P/C insurers hit profit mark not seen before recession

P/C insurers hit profit mark not seen before recession | Insurance Business America

P/C insurers hit profit mark not seen before recession
Property/casualty insurers in the US hit a profit milestone the industry hasn’t seen since before the 2008 financial crisis. According to a Verisk Analytics/Property Casualty Insurers of America (PCIAA) report, US carriers’ net income after taxes reached $63.8 billion in 2013—up from $35.1 billion in 2012.

Carriers’ overall profitability also jumped from 6.1% to 10.3%, as measured by their rate of return on average policyholders’ surplus. That’s the biggest rate of return since 2007, when insurers hit the 12.4% mark.
The figures account for at least 96% of all business written by private P/C insurers in the US, Verisk and PCI said.

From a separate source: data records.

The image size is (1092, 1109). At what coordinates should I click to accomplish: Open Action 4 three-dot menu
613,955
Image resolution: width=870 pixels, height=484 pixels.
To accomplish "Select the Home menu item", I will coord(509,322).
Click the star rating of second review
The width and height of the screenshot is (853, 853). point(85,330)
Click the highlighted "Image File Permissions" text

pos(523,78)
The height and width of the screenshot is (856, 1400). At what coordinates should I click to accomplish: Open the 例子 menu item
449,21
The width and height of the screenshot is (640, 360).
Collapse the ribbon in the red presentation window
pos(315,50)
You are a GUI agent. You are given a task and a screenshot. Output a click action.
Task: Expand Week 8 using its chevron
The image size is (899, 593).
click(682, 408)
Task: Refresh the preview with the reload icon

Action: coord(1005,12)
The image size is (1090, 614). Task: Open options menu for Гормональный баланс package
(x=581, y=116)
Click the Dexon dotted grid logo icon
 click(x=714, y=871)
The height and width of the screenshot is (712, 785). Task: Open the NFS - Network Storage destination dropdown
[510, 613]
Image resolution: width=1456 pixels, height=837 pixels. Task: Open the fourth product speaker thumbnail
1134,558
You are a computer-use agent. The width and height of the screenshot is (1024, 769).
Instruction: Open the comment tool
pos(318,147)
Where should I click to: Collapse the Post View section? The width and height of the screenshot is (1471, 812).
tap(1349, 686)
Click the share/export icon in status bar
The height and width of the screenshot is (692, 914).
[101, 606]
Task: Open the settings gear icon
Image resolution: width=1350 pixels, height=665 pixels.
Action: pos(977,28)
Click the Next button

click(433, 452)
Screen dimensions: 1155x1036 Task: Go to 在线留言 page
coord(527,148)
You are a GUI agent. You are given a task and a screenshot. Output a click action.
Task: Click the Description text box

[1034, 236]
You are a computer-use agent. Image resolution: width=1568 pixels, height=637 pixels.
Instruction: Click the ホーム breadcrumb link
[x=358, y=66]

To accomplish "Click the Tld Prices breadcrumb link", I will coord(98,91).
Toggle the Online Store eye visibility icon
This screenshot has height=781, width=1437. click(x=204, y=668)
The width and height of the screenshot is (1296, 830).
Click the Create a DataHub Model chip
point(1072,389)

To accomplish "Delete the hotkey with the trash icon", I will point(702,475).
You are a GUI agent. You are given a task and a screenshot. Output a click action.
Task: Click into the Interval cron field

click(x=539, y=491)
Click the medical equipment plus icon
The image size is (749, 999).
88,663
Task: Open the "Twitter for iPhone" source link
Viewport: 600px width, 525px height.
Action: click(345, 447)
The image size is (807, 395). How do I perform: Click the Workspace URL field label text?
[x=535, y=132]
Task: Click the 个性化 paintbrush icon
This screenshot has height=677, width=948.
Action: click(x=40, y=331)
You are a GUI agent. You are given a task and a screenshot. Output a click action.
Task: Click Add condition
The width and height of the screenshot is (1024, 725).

According to Robert Gordon, PCI senior vice president for policy development and research, the 2013 results signal a market whose players are “strong, well capitalized, and well prepared” to meet future claims demands.

However, Gordon cautioned that much of insurers’ great success last year was due to a low level of catastrophic losses. As such, “insurers will need to keep on building their financial resources to protect policyholders and bolster economic resiliency before the next major event like Hurricane Katrina or the September 11 terrorist attack occurs.”

Indeed, direct insured losses from catastrophes in 2013 fell by $22.1 billion to $12.9 billion, noted Insurance Information Institute President Robert Hartwig.

“Last year’s catastrophe losses were far below the 10-year-average annual catastrophe losses of $23.9 billion,” Hartwig said. “The largest catastrophe event of 2013 was an EF-5 tornado that struck Moore, Oklahoma on May 20, causing nearly $2 billion in insured damages.”

Hartwig does see the P/C industry’s good fortune continuing to grow, however. Thanks to strong showings in auto, home and major commercial lines, “overall industry growth could outpace overall economic growth in 2014, as was the case in the prior two years,” he said.

The report reflects an insurance industry starting to make great strides after suffering a major blow during the 2008 financial crisis and resulting recession. Producers themselves are making great strides, as a March Bureau of Labor Statistics puts agent/broker employment just 2,400 jobs shy of the sector’s pre-recession peak of 684,500.

“The economy is continuing to grow, so there’s more demand for insurance and as long as agents and brokers play a constructive role in helping those who need it get insurance, I think companies will continue to employ them in increasing numbers,” commented III economist Steven Weisbart.